In 1965, Pittman and Jean Stengel Fay, an Ojai woman with eight children, married and bought a ranch in Santa Paula suitable for Pittman’s work. One of those children, Monica Fay, retired and living on her own horse farm near the Sierras, may have been partly responsible for the match. At age 11, Monica says she had a case of horses-on-the-brain. “I think my mother worried that I was so horse crazy I was going to get myself killed if I didn’t get some lessons,” she says, so they found their way to Pittman’s Reeves Road ranch. She remembers him as kind and fi rm. He inspired his students to improve, and a lucky few became skilled enough to ride his saddlebred Red Feather. Both she and her sister Madeline remember Pittman’s safety consciousness and competence. “I never saw him fight a horse,” says Monica. She laughs as she recalls the first time she saw people try to force a horse to load into a trailer at a horse show. “We didn’t know horses [or people] could act like that,” she says. With 30 boarded horses and plenty of Pittman’s own show horses and ponies, family activities focused almost solely on the ranch.
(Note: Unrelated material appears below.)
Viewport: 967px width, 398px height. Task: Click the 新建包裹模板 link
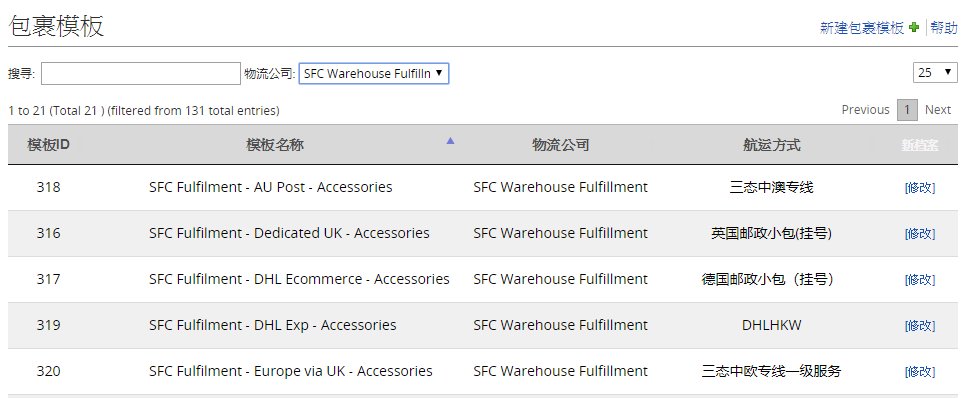862,28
“We showed every weekend,” say the Fay daughters. Although the marriage did not last, the love and respect did. When Pittman’s health began to fail, the Fay family “swarmed back around him,” says Monica. Pittman died in June 1982, also the first year Ojai Valley School gave the Paul Pittman award. Then OVS Equestrian Director Greg Coulson, who awarded the first Paul Pittman award to Cara Best, says Pittman lived and breathed horses. “He was a horseman’s horseman,” says Coulson, who has run Peppercorn Ranch, now near the summit between Santa Paula and Ojai, since 1986. Best herself became a permanent part of Coulson’s operation, as depicted in the ranch’s horse-and-rider-jumping-a-fence logo. Current Pittman award winners become part of the Pittman legacy while contributing to Ojai’s long history as a place where horses have been central. Maybe they also — if they understand a little about the town’s history and the part it played in a legal system designed to segregate us according to our skin color — might become all the more grateful for Pittman. Both his students and his family members say he coped with realities like restrictive covenants and ignorance by being gentle, kind, consistent, and patient — a few of the traits required for the best in horsemanship.
*FOOTNOTE
Though unenforceable since a 1948 Supreme Court decision, racial covenants remain in many US property deeds in all 50 states. For information about California’s and other states’ effort to remove the covenants altogether, contact the National Conference of State Legislatures or your local elected representative.